I didn't mean for people to focus on "protein folding", that was just an example of something that scientists do that's computationally intensive.

I find myself in my early 30s knowing an awful lot about database applications, but zero domain knowledge. I can go into any field and implement a spec, but I don't understand any of it. Someone wants a graph of this data in their application, I'll give them a great graph, but I look at it and it's just squiggly lines to me. I just feel like I'm missing something.

aswanson · on June 21, 2008

Wow. This is really enlightening; I thought that the computational method was going to open a new phase in disease treatment, but you seem to say here that the empirical method is on its way to making it useless. So the Pande group at Stanford is wasting their time. Interesting.

timr · on June 21, 2008

"So the Pande group at Stanford is wasting their time."
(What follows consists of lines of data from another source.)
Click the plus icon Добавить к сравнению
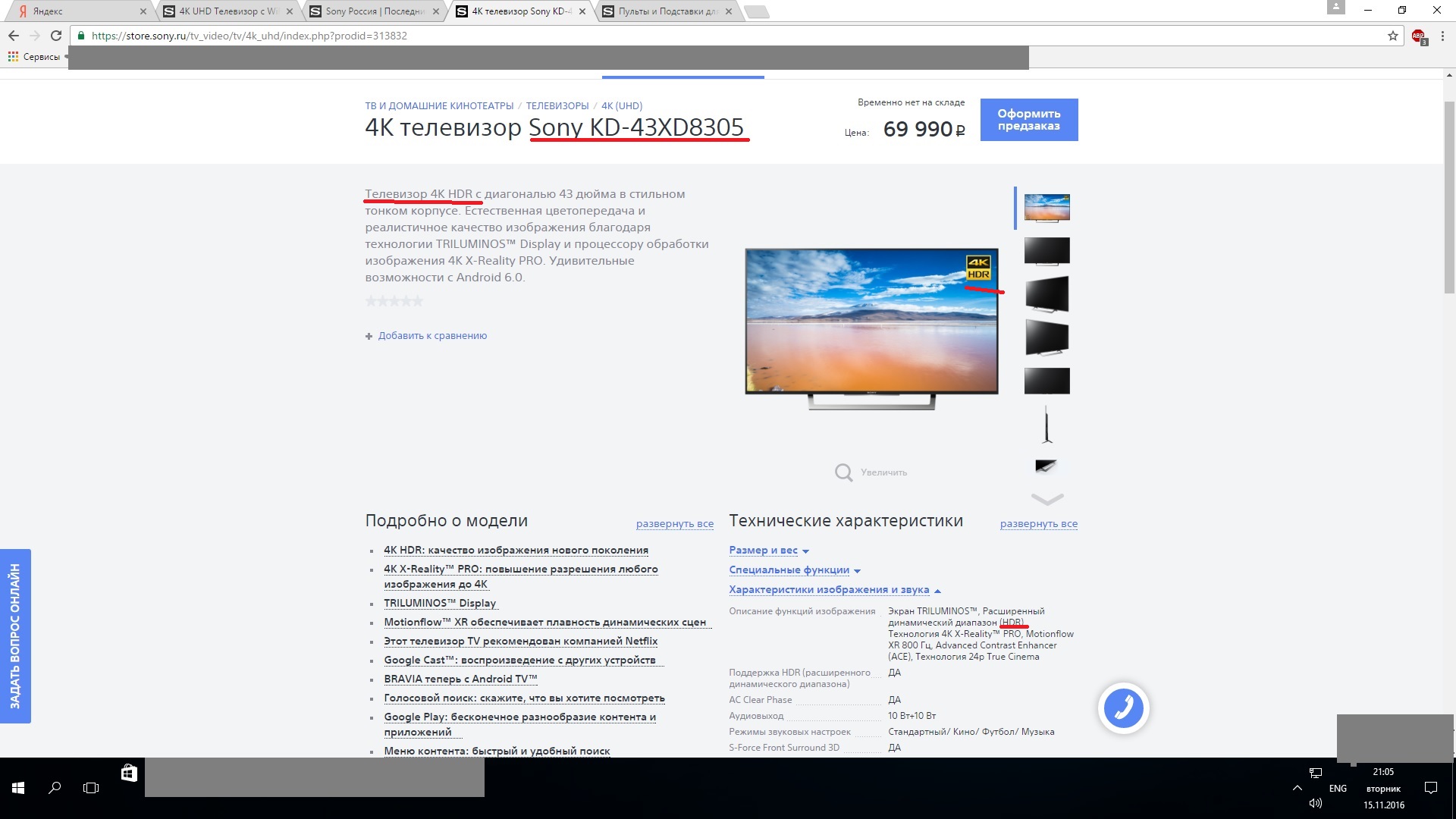The image size is (1456, 819). (x=369, y=336)
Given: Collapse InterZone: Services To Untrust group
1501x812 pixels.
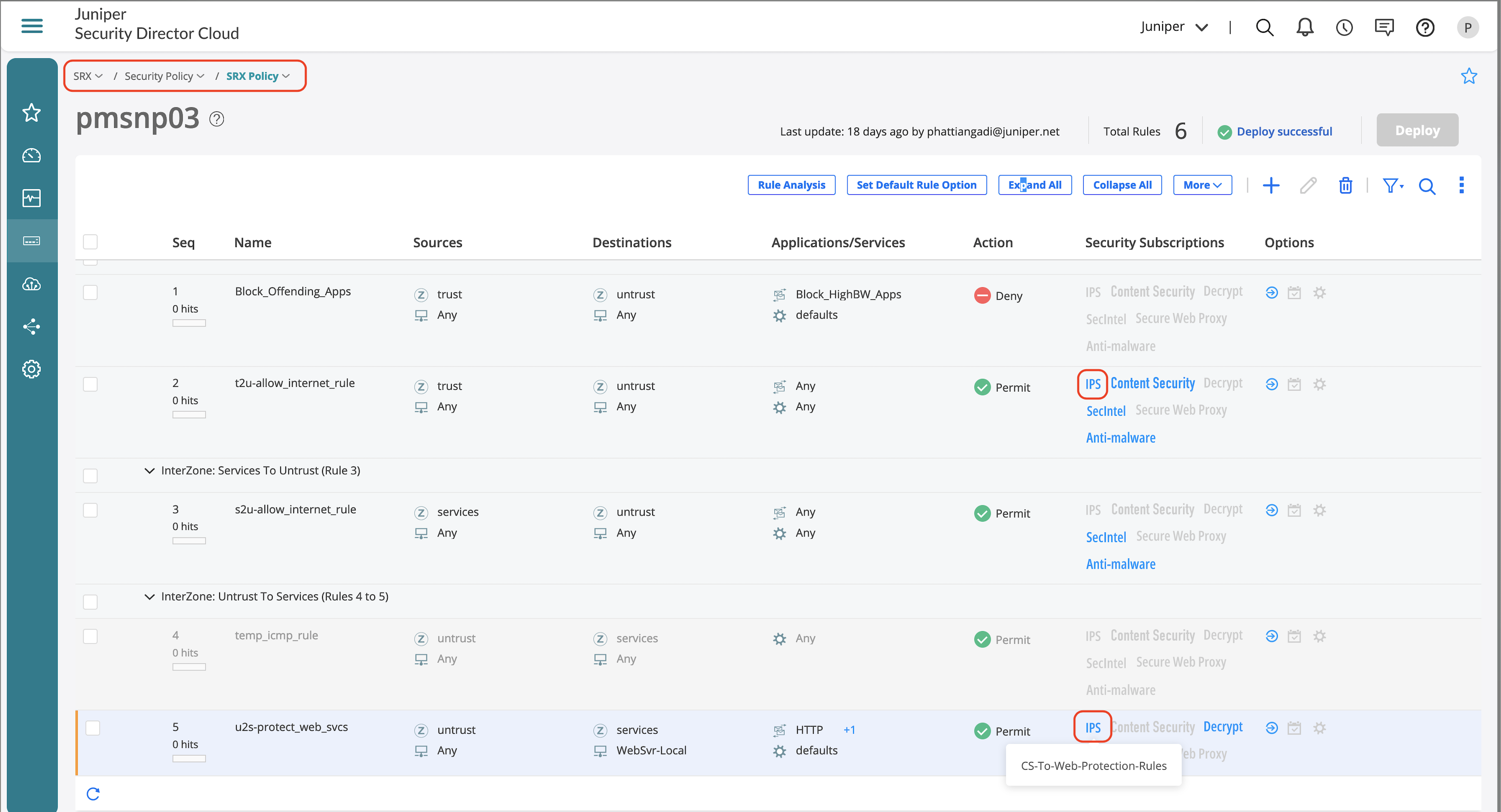Looking at the screenshot, I should 149,470.
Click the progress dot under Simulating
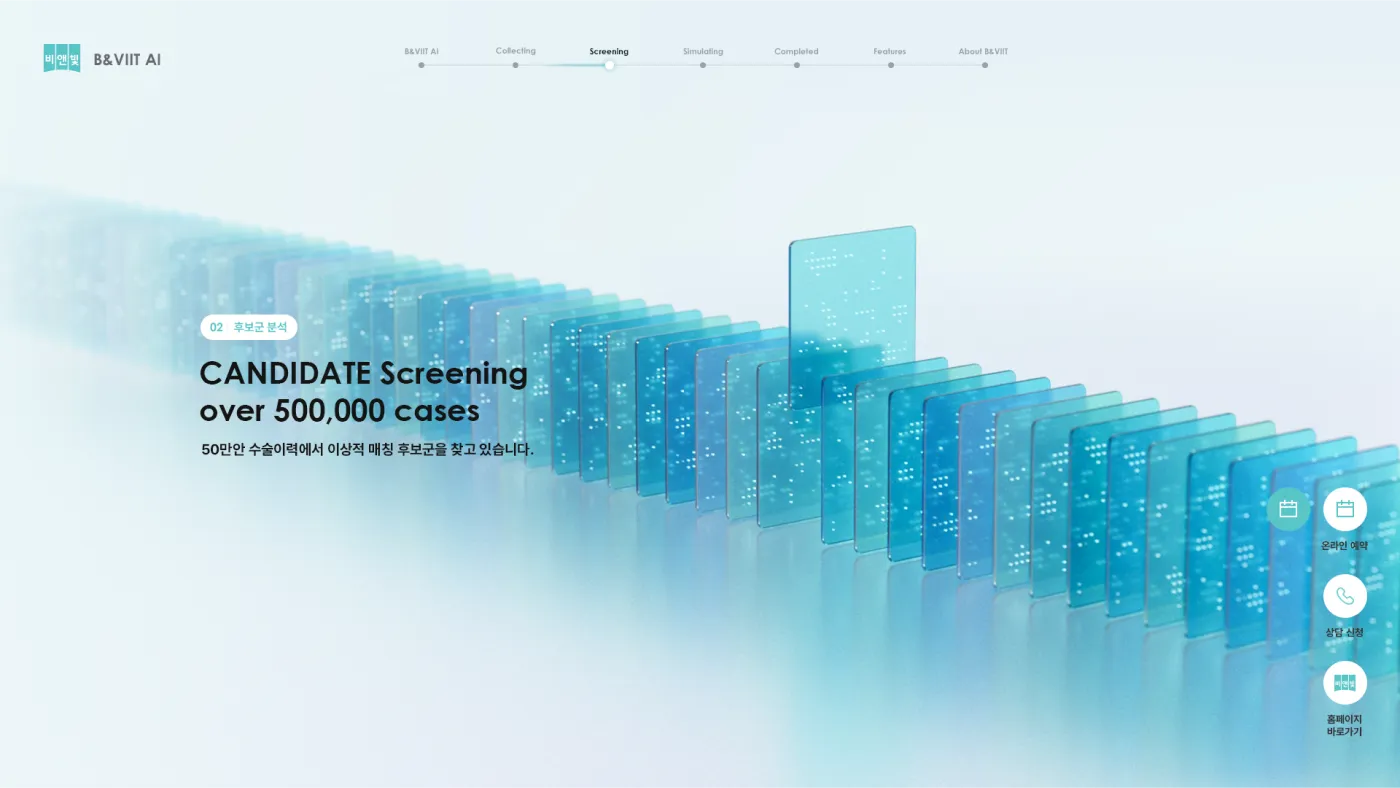The image size is (1400, 788). point(703,65)
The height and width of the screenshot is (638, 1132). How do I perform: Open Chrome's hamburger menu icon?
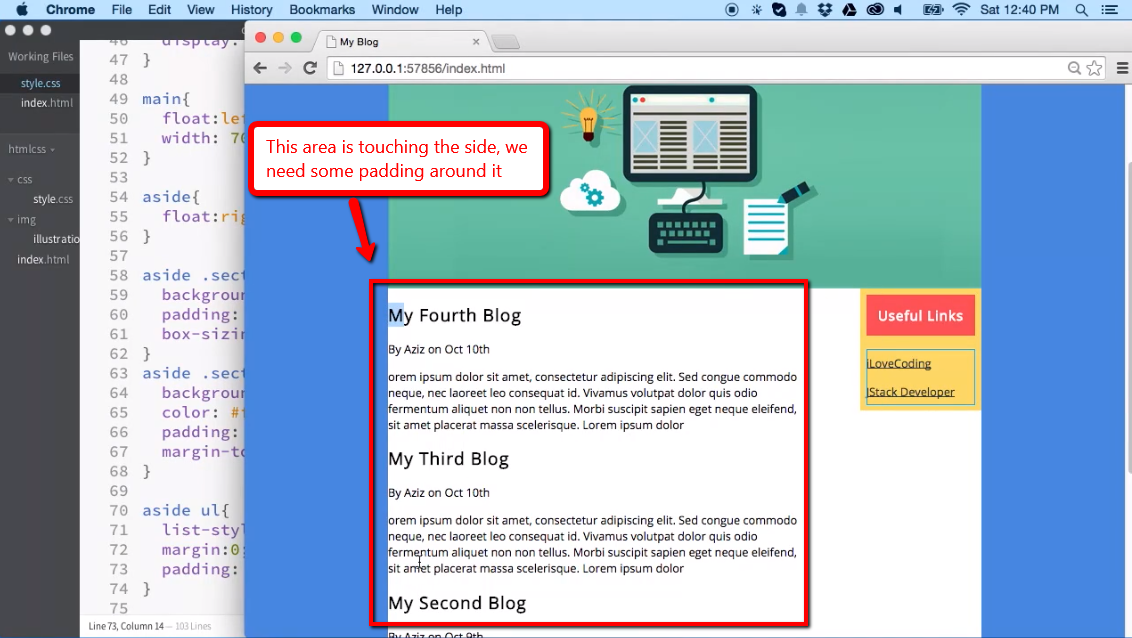pos(1121,68)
I wouldn't go quite that far. The research is definitely speculative, but lots of interesting things can come from speculative research. My point is that you don't do research into protein structure prediction with the intent of finding anything useful. It's basic science.

We can (and occasionally do) learn things from computer models of proteins. But the PR in this field has been seriously exaggerating the results of a few of the more prominent researchers. We're a long way from curing diseases or designing drugs with this stuff.

aswanson · on June 21, 2008

Is it the weakness of the modeling or the lack of computational horsepower that limits the research in this area? And would you mind linking to your papers?

timr · on June 21, 2008

That's a matter of debate. Some people think that the problem is search limited, others think that the current models are bad. In my opinion, the bulk of the evidence supports the latter conclusion.

Backchannel me, and I'll be happy to provide you with references to the papers I wrote/helped write. Most of them aren't open access, unfortunately.

aswanson · on June 21, 2008

Will do. And thanks for the info, you may have spared me a decade or so of wasted effort.

timr · on June 21, 2008

Oops...that third paragraph should read:

"the vast majority of proteins are much larger than 150 residues."